Le procès Apple OpenAI pour vol de secrets commerciaux, déposé le 10 juillet 2026, révèle des détails accablants dans la plainte de 41 pages consultée par TechCrunch. Textos compromettants, tactiques de recrutement matériel et près de 400 anciens employés d’Apple désormais chez OpenAI : voici ce que contient réellement le dossier judiciaire.

Des textos qui pourraient peser lourd

Apple accuse Chang Liu, ancien ingénieur systèmes senior chez Apple, d’avoir accédé sans autorisation à des ressources de stockage réseau de l’entreprise après son départ.
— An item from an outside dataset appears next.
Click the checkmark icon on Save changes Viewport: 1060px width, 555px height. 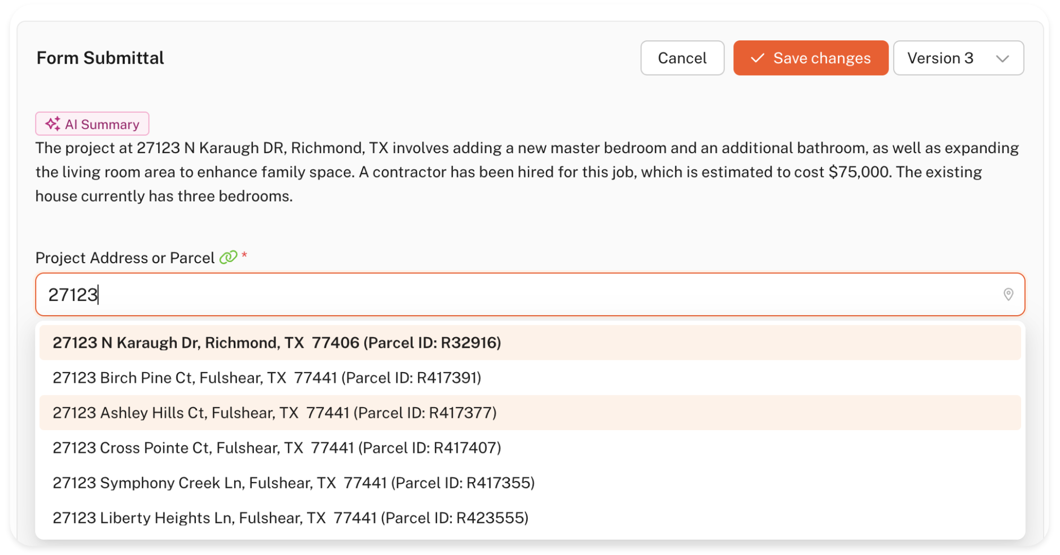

Selon la plainte, il aurait écrit par texto à un collègue : « LOL, je viens de découvrir que je peux encore accéder [au stockage réseau] », avant d’ajouter, quelques heures après avoir quitté Apple, qu’il disposait « encore d’un autre ordinateur ».

Des candidats invités à apporter des pièces Apple

La plainte cible également Tang Yew Tan, directeur matériel d’OpenAI et vétéran d’Apple pendant 24 ans, ancien vice-président en charge du design produit de l’iPhone et de l’Apple Watch. Apple affirme qu’il aurait demandé à des candidats en entretien chez Apple d’apporter des « pièces physiques » et des « artefacts de conception CAD » issus de leur emploi précédent, pour des séances de présentation informelles chez OpenAI.
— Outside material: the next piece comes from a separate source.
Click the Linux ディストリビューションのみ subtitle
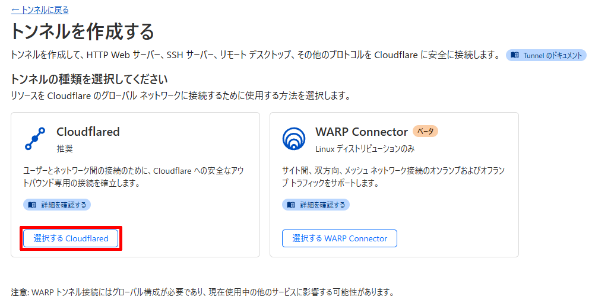The width and height of the screenshot is (592, 306). pyautogui.click(x=365, y=148)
Contourner les procédures de sortie

Selon Apple, OpenAI aurait fait circuler en interne des documents expliquant aux employés en partance d’Apple comment éviter le « redouté entretien de départ » et comment ne pas signer les documents de sortie sans en informer d’abord OpenAI. La plainte évalue à environ 400 le nombre d’anciens salariés d’Apple aujourd’hui employés par OpenAI, un chiffre qui donne la mesure du transfert de compétences entre les deux entreprises.

io Products dans le viseur

io Products, la société matérielle rachetée par OpenAI et dirigée par Jony Ive, est également codéfendeur dans l’affaire. Apple l’accuse d’avoir détourné ses techniques de finition métallique et d’avoir approché des fournisseurs en utilisant des informations confidentielles appartenant à Apple. La firme de Cupertino précise avoir contacté OpenAI dès février 2026, sans obtenir de réponse, avant de se résoudre à porter l’affaire devant la justice.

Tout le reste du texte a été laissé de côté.